Last year I wrote my first blog post about the Gray Man, "Lessons for living from a fictional assassin, the 'Gray Man.'"
Now I've read two more books in the six-part series about Court Gentry, so it's time to update the life lessons I've absorbed from the astoundingly engrossing novels.
What I said last July still holds:
But something about the Gray Man appeals to me on a deeper philosophical level. Again, this is weird, because the fictional Court Gentry seemingly isn't much like the real person Me.
Seemingly.
This excerpt from "The Gray Man" points to the main thing I like about Court Gentry. He goes through life largely clueless about why stuff is happening to him, but he manages to carry on just fine anyway.
...Sure, Court Gentry knows a lot about the shadowy world he inhabits after being betrayed by his CIA handlers. But in his day-to-day efforts to complete a mission for hire, and stay alive while doing so, he often has no idea what is going on. Yet this doesn't stop him from dealing in a marvelously spontaneous way with whatever is happening without an evident why.
...Court Gentry does what needs doing. He is motivated by what he feels to be right, not by anyone else's conception of rightness and wrongness. Sure, he makes mistakes. But the Gray Man learns from what goes wrong and keeps on doing what is right. With boundless confidence.
Not a bad philosophy of life, not bad at all.
Having just finished "Dead Eye," the fourth book in Mark Greavey's Gray Man series, I've gained additional insights into what motivates Court Gentry. Here's a passage that describes his appealingly honest moral perspective.
"I guess in the back of my mind I always knew I was damaged goods."
"What does that mean?"
"Never mind. I need to see this thing with Whitlock and Kalb all the way to the end to prove to myself he was wrong about me. There's right and there's wrong. Sometimes I teeter on the edge, like I could fall off in either direction. So I fight it. I fight against falling off on the wrong side, by doing right whenever I can. It doesn't make me pure. It just...it's just better than the alternative."
Gentry is worried that his CIA psychological assessment showed that he was psychopathic, or at least sociopathic. He doesn't feel that he fails to care about people; he just knows that he has no qualms about killing people who deserve to be killed.
Yet Gentry realizes that he, like almost everybody else, is capable of going in either direction: toward right or wrong, good or bad. What makes him different from his fellow ex-CIA operative, Russell Whitlock, an almost equally skilled assassin whose code name is "Dead Eye," is that Whitlock makes no attempt to resist his psychopathic/sociopathic tendencies.
I like Gentry's observation that this "doesn't make me pure."
Court Gentry doesn't live in a world of black and white, but of shades of gray. Which is one reason why his own code name, Gray Man, is so fitting (along with his ability to hide out in plain sight, so to speak).
Gentry and Whitlock do share this characteristic: they are repeatedly described as "singletons."
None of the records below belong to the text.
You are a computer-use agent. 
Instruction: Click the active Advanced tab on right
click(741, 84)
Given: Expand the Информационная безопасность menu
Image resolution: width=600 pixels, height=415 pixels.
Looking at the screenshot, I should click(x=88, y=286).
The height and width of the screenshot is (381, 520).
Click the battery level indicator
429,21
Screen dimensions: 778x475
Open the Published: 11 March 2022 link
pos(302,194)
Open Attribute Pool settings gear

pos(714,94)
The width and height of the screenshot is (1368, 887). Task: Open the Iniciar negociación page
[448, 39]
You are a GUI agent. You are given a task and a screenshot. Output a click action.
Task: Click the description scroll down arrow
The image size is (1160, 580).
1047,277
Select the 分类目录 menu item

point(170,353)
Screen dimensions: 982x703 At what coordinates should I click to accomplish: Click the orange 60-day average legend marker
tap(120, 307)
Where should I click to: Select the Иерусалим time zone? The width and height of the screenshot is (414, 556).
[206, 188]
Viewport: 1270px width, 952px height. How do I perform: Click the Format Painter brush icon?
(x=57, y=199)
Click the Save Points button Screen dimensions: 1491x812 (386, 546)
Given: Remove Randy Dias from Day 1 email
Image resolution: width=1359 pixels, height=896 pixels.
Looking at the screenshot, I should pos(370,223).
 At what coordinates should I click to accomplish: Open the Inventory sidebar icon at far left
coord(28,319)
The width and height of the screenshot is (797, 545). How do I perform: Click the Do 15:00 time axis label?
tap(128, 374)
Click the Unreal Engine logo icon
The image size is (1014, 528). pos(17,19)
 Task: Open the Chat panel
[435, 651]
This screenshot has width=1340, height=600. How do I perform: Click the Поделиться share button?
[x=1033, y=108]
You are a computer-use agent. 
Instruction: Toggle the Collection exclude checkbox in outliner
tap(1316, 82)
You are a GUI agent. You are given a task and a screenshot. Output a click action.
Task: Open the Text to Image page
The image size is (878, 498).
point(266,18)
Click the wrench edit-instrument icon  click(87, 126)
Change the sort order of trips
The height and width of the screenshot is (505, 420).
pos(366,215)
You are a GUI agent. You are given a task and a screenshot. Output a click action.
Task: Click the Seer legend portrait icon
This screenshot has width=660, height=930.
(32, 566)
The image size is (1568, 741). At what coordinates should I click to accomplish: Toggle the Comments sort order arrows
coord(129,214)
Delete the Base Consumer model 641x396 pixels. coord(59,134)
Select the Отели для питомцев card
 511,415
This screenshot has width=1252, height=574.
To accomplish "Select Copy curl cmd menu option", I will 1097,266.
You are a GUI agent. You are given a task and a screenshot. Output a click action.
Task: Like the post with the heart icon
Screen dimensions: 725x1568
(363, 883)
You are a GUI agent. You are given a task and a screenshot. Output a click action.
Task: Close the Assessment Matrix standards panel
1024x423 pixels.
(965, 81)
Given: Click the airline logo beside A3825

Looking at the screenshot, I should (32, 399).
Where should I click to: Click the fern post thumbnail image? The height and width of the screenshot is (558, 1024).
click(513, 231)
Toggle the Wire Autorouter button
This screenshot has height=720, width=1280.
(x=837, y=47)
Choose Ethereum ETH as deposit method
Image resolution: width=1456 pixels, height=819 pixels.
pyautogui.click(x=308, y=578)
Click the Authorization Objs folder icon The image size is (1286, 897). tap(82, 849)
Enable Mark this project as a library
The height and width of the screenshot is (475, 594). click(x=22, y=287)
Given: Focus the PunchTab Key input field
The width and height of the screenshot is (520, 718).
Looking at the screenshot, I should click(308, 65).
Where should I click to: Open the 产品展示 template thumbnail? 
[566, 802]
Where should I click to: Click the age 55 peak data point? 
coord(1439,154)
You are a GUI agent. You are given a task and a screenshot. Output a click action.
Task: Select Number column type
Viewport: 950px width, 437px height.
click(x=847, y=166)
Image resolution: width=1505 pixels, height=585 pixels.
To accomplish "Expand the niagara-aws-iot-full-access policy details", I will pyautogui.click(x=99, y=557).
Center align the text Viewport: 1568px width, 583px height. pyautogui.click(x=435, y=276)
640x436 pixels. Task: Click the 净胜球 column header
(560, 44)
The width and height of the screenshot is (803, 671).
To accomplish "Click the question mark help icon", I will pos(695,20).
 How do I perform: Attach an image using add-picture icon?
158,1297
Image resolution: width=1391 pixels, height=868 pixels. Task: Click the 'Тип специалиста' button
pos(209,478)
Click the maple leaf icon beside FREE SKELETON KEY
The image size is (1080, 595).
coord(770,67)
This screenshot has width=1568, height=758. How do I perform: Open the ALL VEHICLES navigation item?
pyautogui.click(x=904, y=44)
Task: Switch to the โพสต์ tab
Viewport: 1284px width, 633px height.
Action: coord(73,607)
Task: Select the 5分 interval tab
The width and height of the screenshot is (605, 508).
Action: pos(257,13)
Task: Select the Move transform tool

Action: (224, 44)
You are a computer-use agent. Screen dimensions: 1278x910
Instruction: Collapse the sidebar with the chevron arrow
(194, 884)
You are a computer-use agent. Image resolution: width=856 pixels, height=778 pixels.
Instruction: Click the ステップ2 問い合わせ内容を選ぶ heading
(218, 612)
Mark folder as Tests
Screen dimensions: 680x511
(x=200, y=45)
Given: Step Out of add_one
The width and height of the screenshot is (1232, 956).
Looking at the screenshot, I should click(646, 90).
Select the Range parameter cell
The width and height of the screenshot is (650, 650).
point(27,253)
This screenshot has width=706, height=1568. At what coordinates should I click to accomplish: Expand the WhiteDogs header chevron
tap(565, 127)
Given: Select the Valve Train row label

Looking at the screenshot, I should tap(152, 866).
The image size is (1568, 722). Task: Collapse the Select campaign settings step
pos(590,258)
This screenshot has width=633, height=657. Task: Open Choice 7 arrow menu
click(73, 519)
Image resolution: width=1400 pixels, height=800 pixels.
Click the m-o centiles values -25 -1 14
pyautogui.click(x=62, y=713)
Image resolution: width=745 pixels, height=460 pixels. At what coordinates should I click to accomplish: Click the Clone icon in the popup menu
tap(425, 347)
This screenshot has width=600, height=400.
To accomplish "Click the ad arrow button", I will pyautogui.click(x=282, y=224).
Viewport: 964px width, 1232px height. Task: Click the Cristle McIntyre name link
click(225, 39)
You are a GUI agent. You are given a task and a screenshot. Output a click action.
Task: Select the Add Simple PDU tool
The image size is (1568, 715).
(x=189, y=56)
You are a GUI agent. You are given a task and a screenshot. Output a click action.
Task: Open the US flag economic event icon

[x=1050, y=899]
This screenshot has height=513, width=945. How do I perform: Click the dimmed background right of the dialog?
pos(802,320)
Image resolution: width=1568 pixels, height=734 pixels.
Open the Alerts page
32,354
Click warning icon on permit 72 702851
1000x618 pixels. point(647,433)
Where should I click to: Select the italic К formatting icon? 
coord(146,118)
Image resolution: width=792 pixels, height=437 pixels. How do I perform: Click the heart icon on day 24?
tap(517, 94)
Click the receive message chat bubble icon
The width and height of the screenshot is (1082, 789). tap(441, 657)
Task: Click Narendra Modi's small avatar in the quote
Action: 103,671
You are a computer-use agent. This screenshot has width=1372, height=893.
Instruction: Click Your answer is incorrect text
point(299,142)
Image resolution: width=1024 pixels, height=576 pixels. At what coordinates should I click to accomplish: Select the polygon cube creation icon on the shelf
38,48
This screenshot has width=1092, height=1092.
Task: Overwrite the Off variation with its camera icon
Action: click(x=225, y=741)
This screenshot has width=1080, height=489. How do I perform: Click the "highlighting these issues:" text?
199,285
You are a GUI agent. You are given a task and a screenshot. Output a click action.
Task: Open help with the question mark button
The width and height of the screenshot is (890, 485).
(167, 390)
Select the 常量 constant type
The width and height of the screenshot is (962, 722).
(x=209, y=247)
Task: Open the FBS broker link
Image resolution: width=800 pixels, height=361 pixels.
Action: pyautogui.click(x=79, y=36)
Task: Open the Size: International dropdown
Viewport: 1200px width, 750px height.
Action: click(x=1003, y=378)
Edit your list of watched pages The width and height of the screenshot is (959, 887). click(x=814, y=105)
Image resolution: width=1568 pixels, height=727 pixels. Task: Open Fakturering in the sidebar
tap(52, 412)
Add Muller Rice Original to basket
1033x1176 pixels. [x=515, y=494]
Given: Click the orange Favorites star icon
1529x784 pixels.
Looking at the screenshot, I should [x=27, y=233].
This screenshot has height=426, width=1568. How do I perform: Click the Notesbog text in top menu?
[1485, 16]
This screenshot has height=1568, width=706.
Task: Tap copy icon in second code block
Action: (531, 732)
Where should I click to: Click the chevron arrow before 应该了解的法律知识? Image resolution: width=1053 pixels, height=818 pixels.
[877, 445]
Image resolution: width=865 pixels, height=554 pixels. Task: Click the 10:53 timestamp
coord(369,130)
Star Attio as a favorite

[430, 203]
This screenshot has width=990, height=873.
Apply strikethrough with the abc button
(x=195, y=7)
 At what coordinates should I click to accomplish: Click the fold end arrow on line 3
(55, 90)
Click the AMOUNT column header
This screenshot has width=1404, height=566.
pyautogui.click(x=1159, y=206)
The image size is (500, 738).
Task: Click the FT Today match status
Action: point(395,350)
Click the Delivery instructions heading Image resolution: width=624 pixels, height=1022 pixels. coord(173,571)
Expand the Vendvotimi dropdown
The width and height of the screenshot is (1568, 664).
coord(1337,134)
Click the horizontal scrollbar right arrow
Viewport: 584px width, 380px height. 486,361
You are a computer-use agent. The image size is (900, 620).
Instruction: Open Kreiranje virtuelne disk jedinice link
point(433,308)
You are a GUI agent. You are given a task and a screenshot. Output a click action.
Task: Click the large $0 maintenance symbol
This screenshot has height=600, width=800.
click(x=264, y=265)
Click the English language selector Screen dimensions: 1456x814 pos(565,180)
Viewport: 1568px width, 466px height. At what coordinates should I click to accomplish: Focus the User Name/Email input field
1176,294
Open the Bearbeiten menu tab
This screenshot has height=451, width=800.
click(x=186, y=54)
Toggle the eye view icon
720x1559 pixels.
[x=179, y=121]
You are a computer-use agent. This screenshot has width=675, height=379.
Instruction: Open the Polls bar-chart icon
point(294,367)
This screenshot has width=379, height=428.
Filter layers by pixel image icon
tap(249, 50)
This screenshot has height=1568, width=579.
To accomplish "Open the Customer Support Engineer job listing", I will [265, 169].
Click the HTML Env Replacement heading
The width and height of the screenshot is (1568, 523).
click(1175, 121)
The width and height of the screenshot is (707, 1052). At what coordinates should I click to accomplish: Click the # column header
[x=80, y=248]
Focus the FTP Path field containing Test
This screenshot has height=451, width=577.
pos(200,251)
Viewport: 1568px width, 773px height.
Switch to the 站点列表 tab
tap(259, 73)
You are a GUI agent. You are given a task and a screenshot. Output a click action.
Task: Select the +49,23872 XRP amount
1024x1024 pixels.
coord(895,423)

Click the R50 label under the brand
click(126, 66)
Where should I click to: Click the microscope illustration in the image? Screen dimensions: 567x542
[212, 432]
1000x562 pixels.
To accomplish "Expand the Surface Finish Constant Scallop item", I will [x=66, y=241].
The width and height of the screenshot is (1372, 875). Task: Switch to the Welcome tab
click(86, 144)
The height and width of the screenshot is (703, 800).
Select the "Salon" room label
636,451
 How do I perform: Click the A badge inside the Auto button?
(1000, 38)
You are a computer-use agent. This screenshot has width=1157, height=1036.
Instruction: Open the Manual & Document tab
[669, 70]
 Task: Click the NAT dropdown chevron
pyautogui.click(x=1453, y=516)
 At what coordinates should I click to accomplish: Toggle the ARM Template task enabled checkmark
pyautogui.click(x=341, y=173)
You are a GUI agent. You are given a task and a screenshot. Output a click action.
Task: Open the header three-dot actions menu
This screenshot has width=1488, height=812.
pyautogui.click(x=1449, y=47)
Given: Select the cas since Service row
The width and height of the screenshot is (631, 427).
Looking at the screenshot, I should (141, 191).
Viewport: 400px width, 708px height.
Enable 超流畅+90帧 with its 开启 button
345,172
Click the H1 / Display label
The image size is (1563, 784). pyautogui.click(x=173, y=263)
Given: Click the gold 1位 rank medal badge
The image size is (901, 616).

Meaning, they operate independently, even though they take on missions on behalf of organizations, groups, cartels, agencies. They'll play by other people's rules until the game doesn't make sense to them. Then they go their own way. And usually the solitary path they take is the better way, since their instincts are so sound.
There's nothing wrong with being a team player. But there's also something appealing about Court Gentry's determination to march to the beat of his own drummer, as Thoreau put it.
One reason Gentry is so skilled at finding his own way is his hyper-sensitivity to his surroundings.
I'm glad that I don't have to worry about being tracked around the world by numerous spy agencies, criminal cartels, and such. However, the Gray Man books make me realize how much more aware I'd be of what is going on around me if potential danger lurked around every corner.
Court Gentry notices things. His life depends on it.
By contrast, most of us -- me certainly included -- go through life largely clueless about who is doing what around us. I'm not saying that we should be as wary as a rogue intelligence operative being sought by highly skilled agents with vast tracking resources at their disposal.
However, I should be able to remember if I turned the burner off on our stove before I left the house. Or if I locked the door of my car after I parked it on a downtown street.
I was hooked on the Gray Man series after reading just a few pages of Mark Greavey's first book. It isn't just the action and intrigue that is so appealing. It's Court Gentry's personality, demeanor, and philosophy of life that makes these novels so gripping.
I like the guy, though I wouldn't want to be him.
Believe me, if you think your life is too stressful, read one of the Gray Man books. What Court Gentry often goes through in one day is more than most of us could handle in a year, or even a lifetime. Yet he always makes it through and lives to fight another day.
(Well, I'm assuming so. Hopefully there isn't a nasty surprise at the end of book 6.)